Just because I haven’t written doesn’t mean I still don’t cry over the loss of my wonderful mother.

Just because I haven’t written doesn’t mean that I don’t wish my mom was still here with me, with her family.

Just because I haven’t written doesn’t mean I don’t talk about my mom with my children.

Just because I haven’t written doesn’t mean I don’t long to see my mom or talk with her just once more.

Just because I haven’t written doesn’t mean I don’t think of my mom every day in some way.

Just because I haven’t written doesn’t mean my love for my mom still doesn’t live in my heart.

Mom-me Christmas 2007

I love you, Mom, today, tomorrow, always. Thank you for all that you gave to me in life and still do in death with the memories of the time we shared together.
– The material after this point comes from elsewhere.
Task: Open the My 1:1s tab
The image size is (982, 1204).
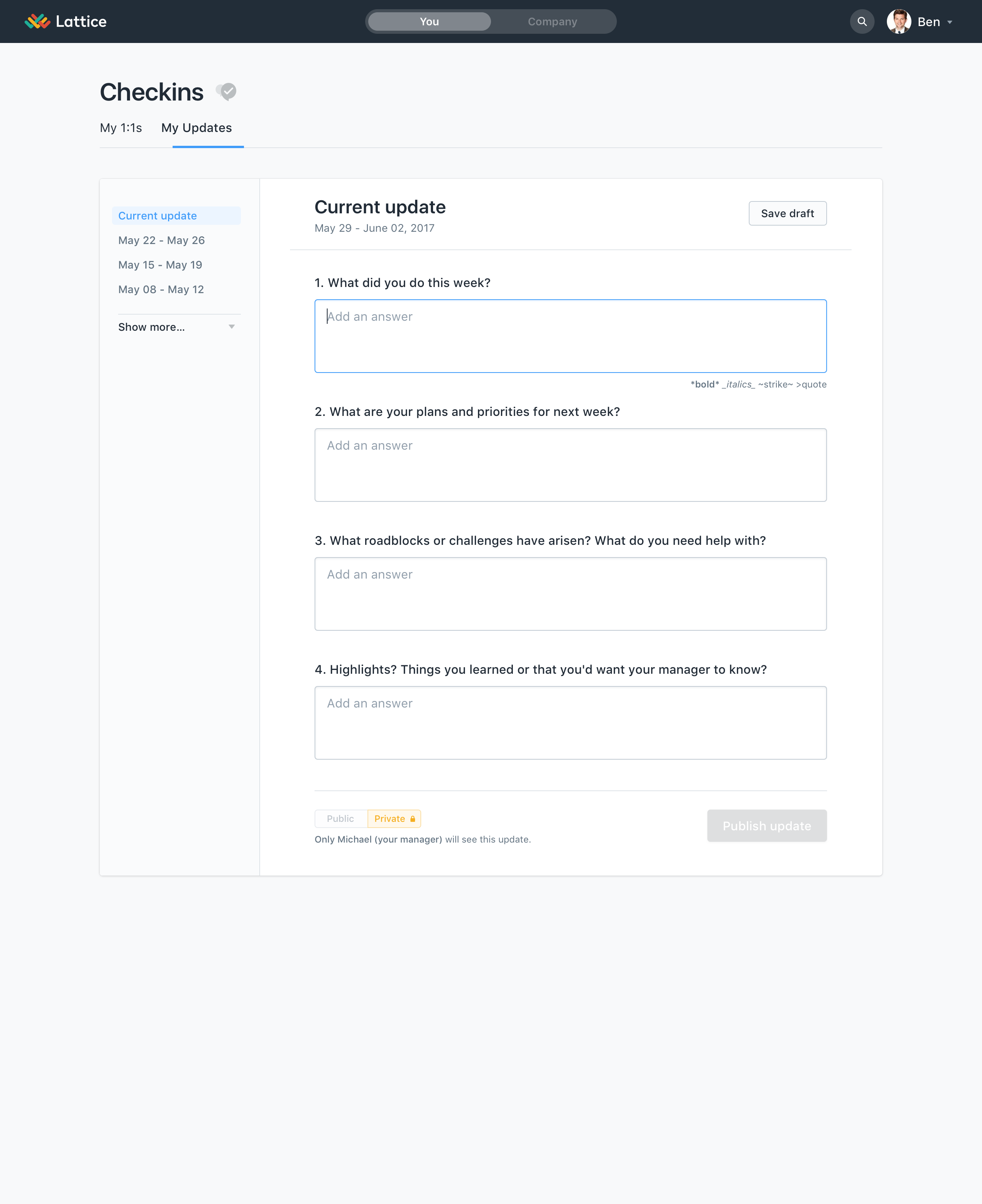Action: [120, 128]
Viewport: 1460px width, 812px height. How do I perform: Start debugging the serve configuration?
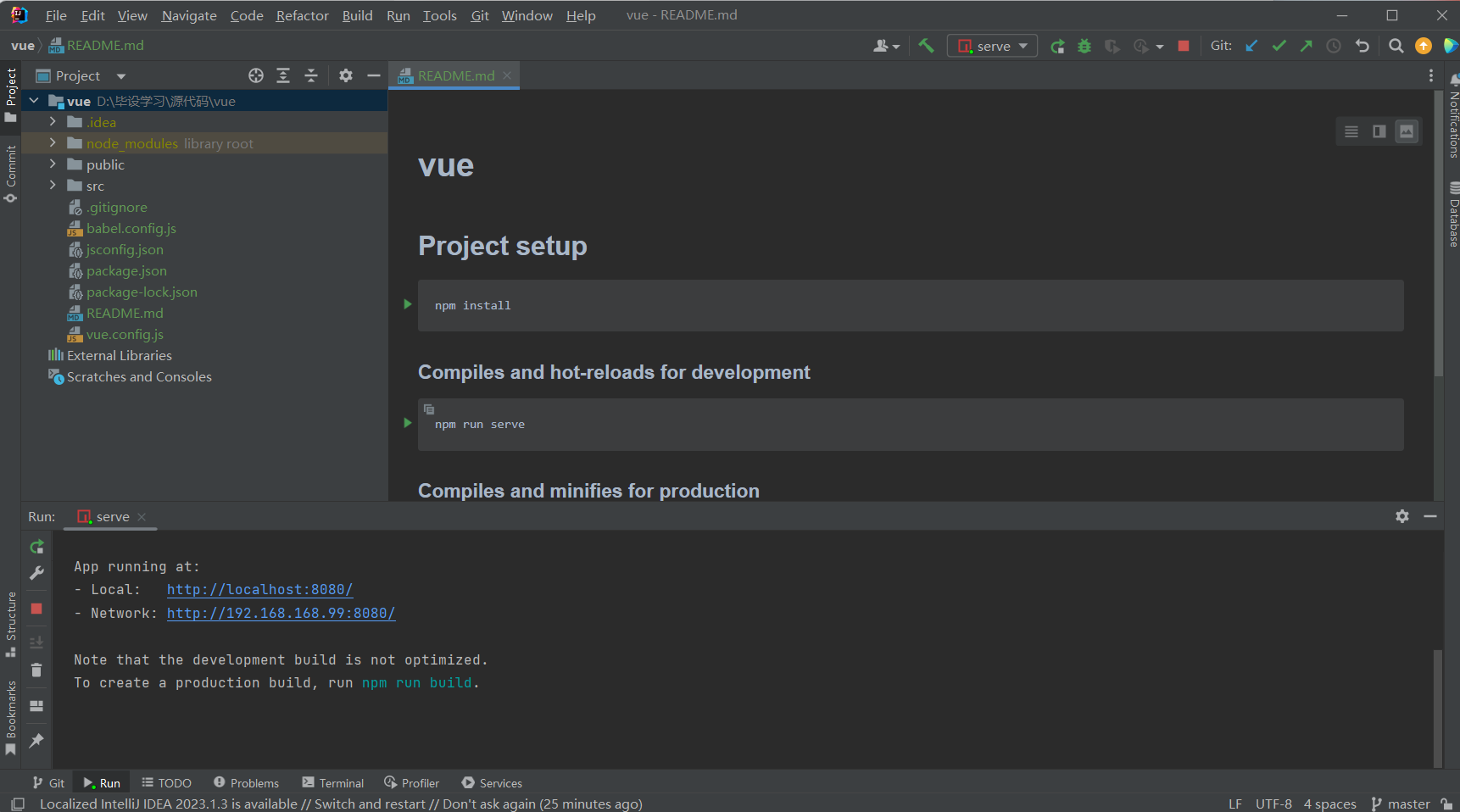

Posted by: Kathy | February 10, 2015

No Matter What

When my son was much younger, my mom often read him the book “No Matter What.” It’s a cute story about how a mother will always love her child…no matter what. The book now lives in my daughter’s bookcase. I read it to her many times when she was little, but now she’s too old and reads on her own. There are just some books I can’t part with, even though my kids have long outgrown them. These are stories my mother read to my children and they remind me of the love she had for her family.

I was sitting here and the words “no matter what” just popped into my mind. I know I’ve been very quiet on my blog lately. My mom has been gone for more than 6 years. I’ve come through those dark, dark days where all I could do was cry. And although each thought is no longer consumed by my mom’s loss, there will never be a day I don’t think of her in some way…no matter what.

No matter what, I will always appreciate everything my mom did for me.

No matter what, my mom’s memory will live on in my heart and mind.

No matter what, I will share memories of my mom with my children.

No matter what, I will never stop wishing my mom was still here with us.

No matter what, I will always love my mother.

So even though I haven’t been blogging lately, my mom is close to me. There are still times I cry for her – something happens and I need my mom. I wish she were here to talk to or comfort me. There are days when I think of how different our lives would be if my mom were still here. My silence in writing does not mean I have forgotten my mom or that I don’t miss her anymore. It just means that I’ve made peace with her death. Peace allows me to remember my mom the way she would want to be remembered, with happiness and love. I still have bad days, but they are becoming less and less.

On January 2nd, I got a tattoo in memory of my mom – a purple ribbon for pancreatic cancer, angel wings in blue (my mom’s favorite color), and the words peace and mom. I’ve always wanted a tattoo, but I never knew what I wanted. Then one day it came to me. A lasting tribute to my mom.

Tattoo 2-10

I wish everyone peace of heart and mind.